(Provided information)
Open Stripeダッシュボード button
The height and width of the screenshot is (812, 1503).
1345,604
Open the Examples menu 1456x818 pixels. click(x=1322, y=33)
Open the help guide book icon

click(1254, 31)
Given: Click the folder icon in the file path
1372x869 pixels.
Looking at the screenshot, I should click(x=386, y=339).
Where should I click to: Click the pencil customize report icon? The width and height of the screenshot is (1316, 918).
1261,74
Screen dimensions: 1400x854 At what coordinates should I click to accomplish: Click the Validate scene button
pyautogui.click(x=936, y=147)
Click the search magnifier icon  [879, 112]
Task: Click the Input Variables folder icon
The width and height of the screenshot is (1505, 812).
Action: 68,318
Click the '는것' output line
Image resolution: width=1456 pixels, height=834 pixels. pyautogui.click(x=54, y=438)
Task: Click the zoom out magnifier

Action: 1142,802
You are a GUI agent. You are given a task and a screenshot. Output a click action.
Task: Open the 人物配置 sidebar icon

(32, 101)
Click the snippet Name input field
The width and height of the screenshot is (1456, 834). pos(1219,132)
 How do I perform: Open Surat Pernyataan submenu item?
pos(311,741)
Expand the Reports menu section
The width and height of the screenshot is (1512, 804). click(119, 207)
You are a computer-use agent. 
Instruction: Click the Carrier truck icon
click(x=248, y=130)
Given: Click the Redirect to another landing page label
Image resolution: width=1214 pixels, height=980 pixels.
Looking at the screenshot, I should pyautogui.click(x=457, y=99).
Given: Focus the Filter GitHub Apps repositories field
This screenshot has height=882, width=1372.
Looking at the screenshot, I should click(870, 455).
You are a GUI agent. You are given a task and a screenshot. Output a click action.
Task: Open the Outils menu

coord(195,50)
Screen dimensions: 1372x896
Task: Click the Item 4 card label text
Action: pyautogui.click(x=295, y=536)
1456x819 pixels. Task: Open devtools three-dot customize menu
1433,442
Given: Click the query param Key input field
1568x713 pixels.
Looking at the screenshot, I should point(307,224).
(End Provided information)
## What you are asked to do
Produce an exact copy of all the records.

## Reply to the exercise
Open Stripeダッシュボード button
The height and width of the screenshot is (812, 1503).
1345,604
Open the Examples menu 1456x818 pixels. click(x=1322, y=33)
Open the help guide book icon

click(1254, 31)
Given: Click the folder icon in the file path
1372x869 pixels.
Looking at the screenshot, I should click(x=386, y=339).
Where should I click to: Click the pencil customize report icon? The width and height of the screenshot is (1316, 918).
1261,74
Screen dimensions: 1400x854 At what coordinates should I click to accomplish: Click the Validate scene button
pyautogui.click(x=936, y=147)
Click the search magnifier icon  [879, 112]
Task: Click the Input Variables folder icon
The width and height of the screenshot is (1505, 812).
Action: 68,318
Click the '는것' output line
Image resolution: width=1456 pixels, height=834 pixels. pyautogui.click(x=54, y=438)
Task: Click the zoom out magnifier

Action: 1142,802
You are a GUI agent. You are given a task and a screenshot. Output a click action.
Task: Open the 人物配置 sidebar icon

(32, 101)
Click the snippet Name input field
The width and height of the screenshot is (1456, 834). pos(1219,132)
 How do I perform: Open Surat Pernyataan submenu item?
pos(311,741)
Expand the Reports menu section
The width and height of the screenshot is (1512, 804). click(119, 207)
You are a computer-use agent. 
Instruction: Click the Carrier truck icon
click(x=248, y=130)
Given: Click the Redirect to another landing page label
Image resolution: width=1214 pixels, height=980 pixels.
Looking at the screenshot, I should pyautogui.click(x=457, y=99).
Given: Focus the Filter GitHub Apps repositories field
This screenshot has height=882, width=1372.
Looking at the screenshot, I should click(870, 455).
You are a GUI agent. You are given a task and a screenshot. Output a click action.
Task: Open the Outils menu

coord(195,50)
Screen dimensions: 1372x896
Task: Click the Item 4 card label text
Action: pyautogui.click(x=295, y=536)
1456x819 pixels. Task: Open devtools three-dot customize menu
1433,442
Given: Click the query param Key input field
1568x713 pixels.
Looking at the screenshot, I should point(307,224).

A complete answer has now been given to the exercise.